Rhizomelic Chondrodysplasia Punctata Type 1

Rhizomelic chondrodysplasia type 1 belongs to a heterogeneous group of rare diseases that have as a common feature the formation of calcifications around the joints practically from birth.

Rhizomelic chondrodysplasia punctata or RCDP encompasses a group of pathologies characterized by shortening of the long bones, cataracts, periarticular calcifications, multiple joint contractures and psychomotor retardation.

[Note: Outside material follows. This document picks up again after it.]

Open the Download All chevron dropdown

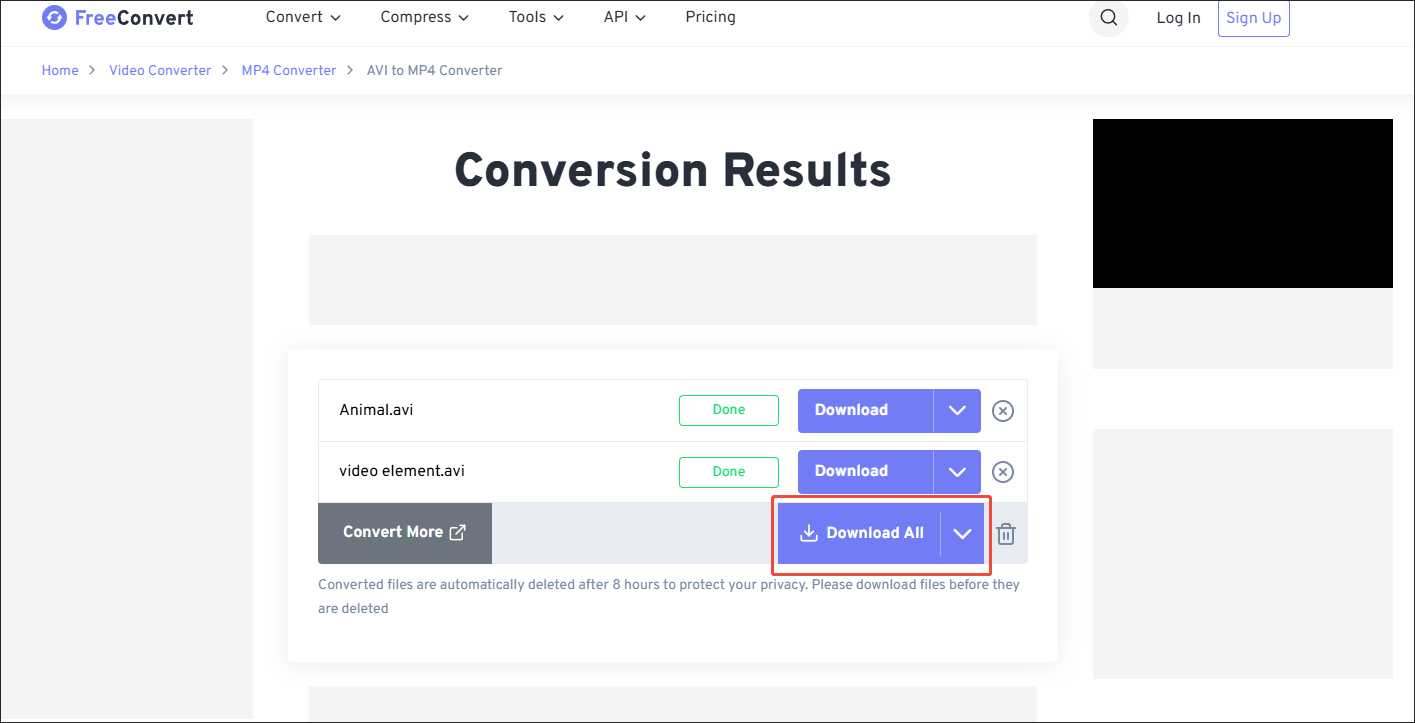(962, 533)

Rhizomelic chondrodysplasia punctata rhizomelica type 1 (RCDP1), which is the most common RCDP, accounting for 90% of patients, follows an autosomal recessive mode of inheritance and is caused by pathogenic variants in the PEX7 gene. This gene is indispensable in peroxisomal metabolism, so that certain variants in PEX7 can alter the transport of certain enzymes into the peroxisome and affect the synthesis of plasmalogens, a type of phospholipids that make up the cell membrane.

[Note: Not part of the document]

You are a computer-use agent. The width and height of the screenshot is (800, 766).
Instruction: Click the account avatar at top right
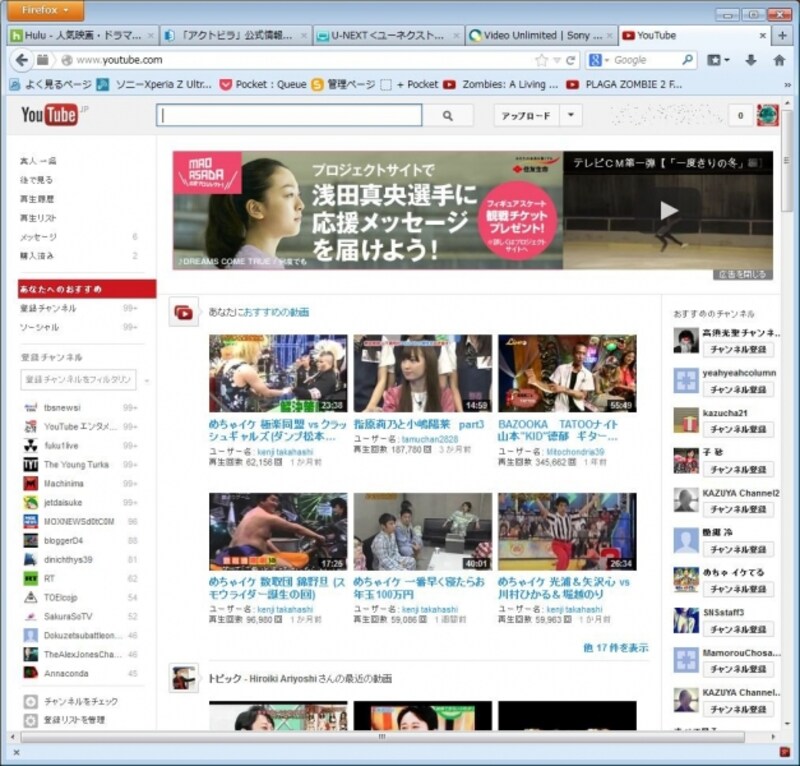(770, 116)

The prevalence of RCDP1 is estimated to be 1 in 100,000 individuals.

Symptoms

In the classic form of RCDP1 the first symptoms occur at birth or in the first months of life. It is a severe disease in which the survival rate after 10 years is low.

Symptoms include:

Proximal shortening (rhizomelia) of the humerus and to a lesser extent of the femur.
Punctate calcifications in cartilage (chondrodysplasia punctiformis).
Coronal clefts of the vertebral bodies.
Reduced birth weight, length, and head circumference
Seizures
Severe intellectual deficit
Stunted growth
Cataracts

Cases have been described with less severe symptomatology, similar to that seen in patients with Refsum disease, such as retinitis pigmentosa, sensory motor polyneuropathy and ichthyosis.

Disease management

Treatment of patients with RCDP1 focuses on relieving symptoms and improving their quality of life. Physiotherapy is used to improve contractures and orthopedic procedures. Dietary restriction of phytanic acid in order to prevent its accumulation. Surgery to recover part of the vision and pharmacological treatment with anticonvulsants for epileptic seizures.

Genes analyzed

PEX7

Bibliography

Braverman NE, Steinberg SJ, Fallatah W, et al . Rhizomelic Chondrodysplasia Punctata Type 1. 2001 Nov 16 [updated 2020 Jan 30]. In: Adam MP, Mirzaa GM, Pagon RA, Wallace SE, Bean LJH, Gripp KW, Amemiya A, editors. GeneReviews® [Internet]. Seattle (WA): University of Washington, Seattle; 1993-2022.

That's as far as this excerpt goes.